Text shown Start Marker

Tomato plant response to warm root-zone temperature has been well documented, according to the researcher, who said studies have shown that the ideal root-zone temperature is 70-75 degrees F.
Root Temperature Critical
To achieve optimum plant growth, root temperature is more critical than leaf temperature, Hanna stresses, adding with root-zone temperature at the optimum level, growers can lower air temperature around the plant a few degrees to reduce energy consumption without reducing plant growth and yield.
Because an optimum root temperature allows for maximum production, some researchers suggest using a separate heating system of circulating hot water in pipes located under the growing bags to heat the growing medium. But operating two heating systems – one to heat the air around the plant canopy and another to heat the growing medium around the roots – is too complicated and more expensive than small greenhouse tomato growers can afford, Hanna said.
To solve the problem, he modified the heat distribution channels so that one system could heat the growing medium, the pipes carrying the nutrient solution and the air around plants.
The changes include using a floor heater connected to an 18-inch duct for heat transfer. The duct has five equally spaced 8-inch openings for releasing warm air into five perforated poly tubes. Each poly tube is laid over a feeding pipe carrying the nutrient solution to the plants and is placed snugly between double rows of tomato growth bags.

Text shown End Marker
Data extract Start Marker

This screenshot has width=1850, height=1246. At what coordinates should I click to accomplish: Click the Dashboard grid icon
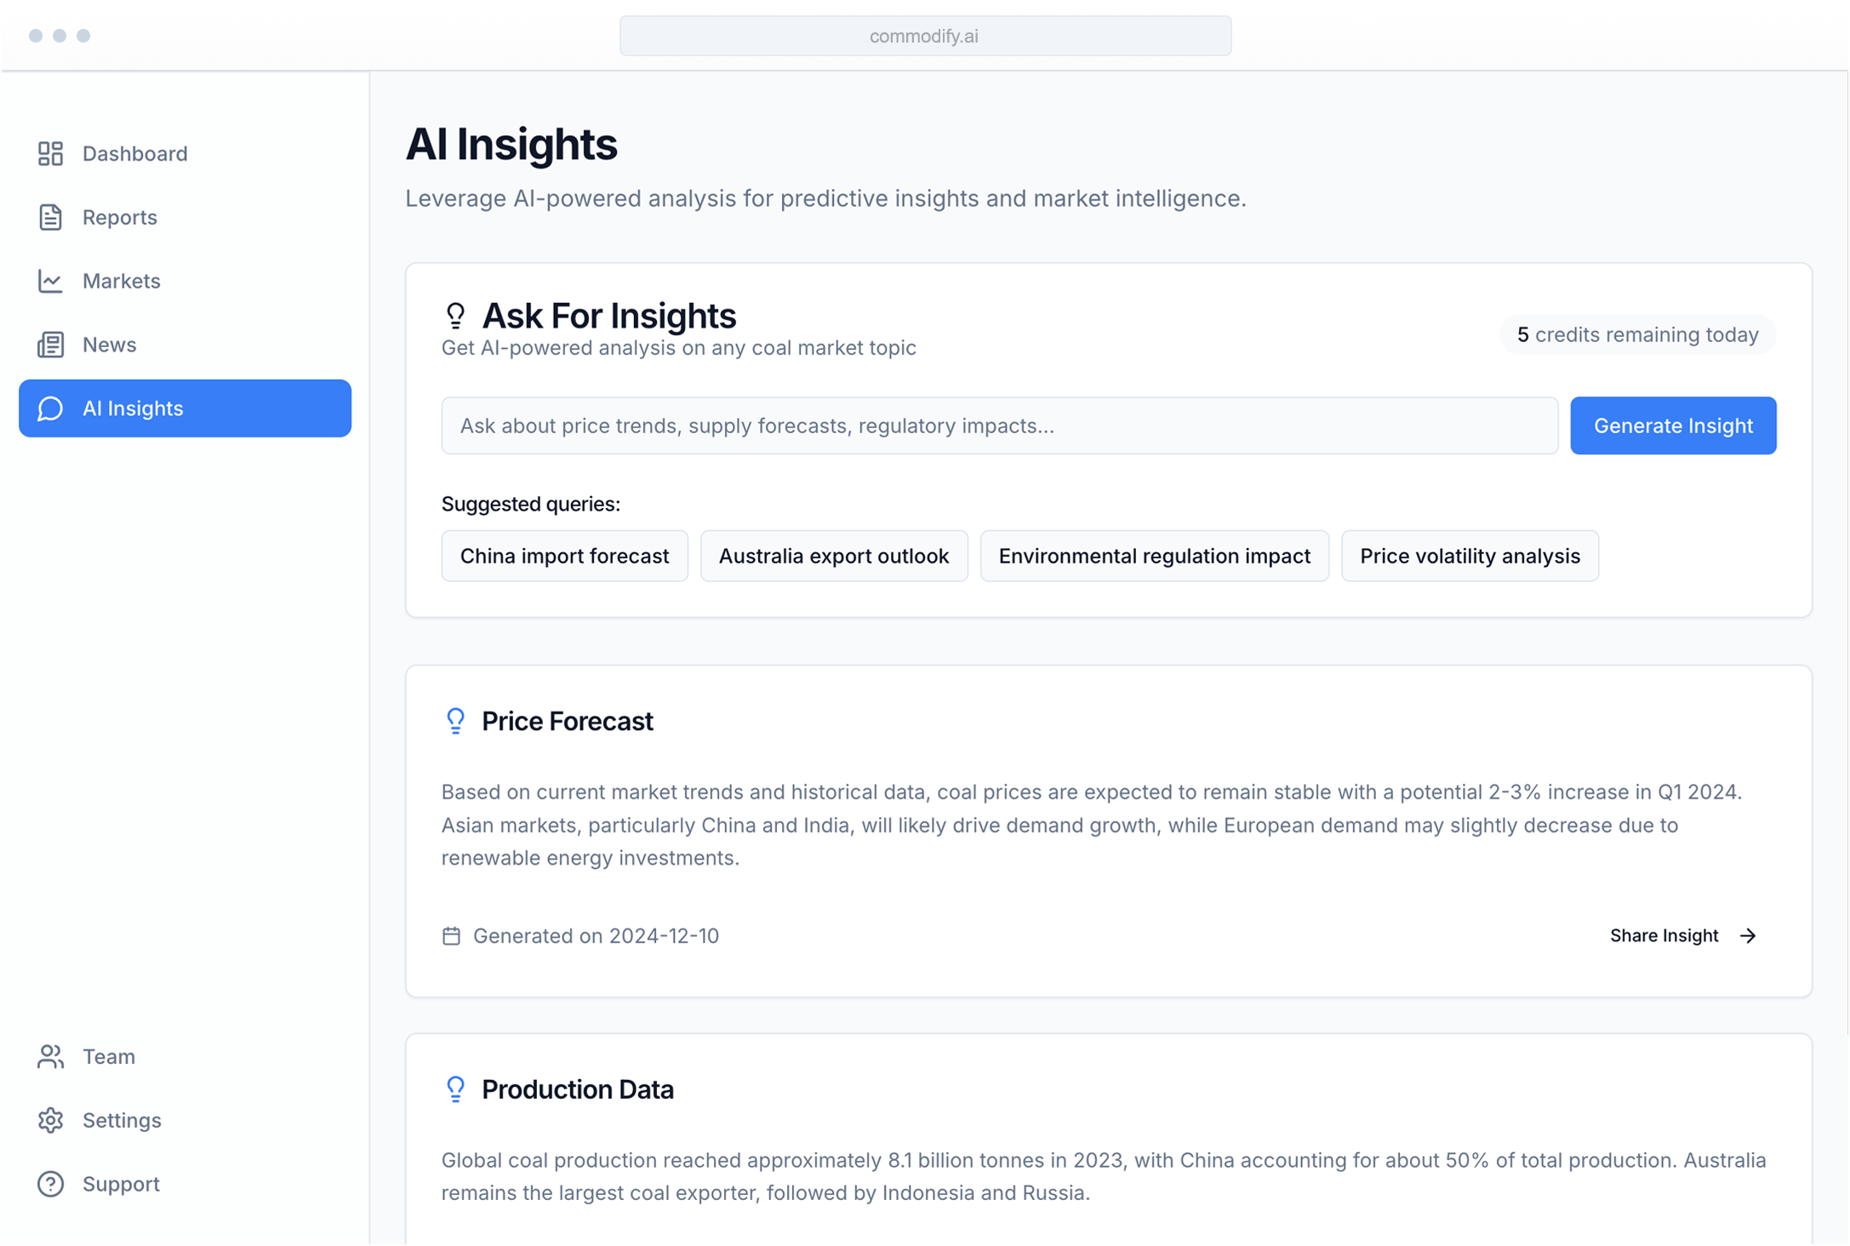click(x=50, y=153)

Data extract End Marker

### Exercise details:
Could you reproduce, word for word, the full passage above on heating the root zone of greenhouse tomatoes?

### Exercise solution:
Tomato plant response to warm root-zone temperature has been well documented, according to the researcher, who said studies have shown that the ideal root-zone temperature is 70-75 degrees F.
Root Temperature Critical
To achieve optimum plant growth, root temperature is more critical than leaf temperature, Hanna stresses, adding with root-zone temperature at the optimum level, growers can lower air temperature around the plant a few degrees to reduce energy consumption without reducing plant growth and yield.
Because an optimum root temperature allows for maximum production, some researchers suggest using a separate heating system of circulating hot water in pipes located under the growing bags to heat the growing medium. But operating two heating systems – one to heat the air around the plant canopy and another to heat the growing medium around the roots – is too complicated and more expensive than small greenhouse tomato growers can afford, Hanna said.
To solve the problem, he modified the heat distribution channels so that one system could heat the growing medium, the pipes carrying the nutrient solution and the air around plants.
The changes include using a floor heater connected to an 18-inch duct for heat transfer. The duct has five equally spaced 8-inch openings for releasing warm air into five perforated poly tubes. Each poly tube is laid over a feeding pipe carrying the nutrient solution to the plants and is placed snugly between double rows of tomato growth bags.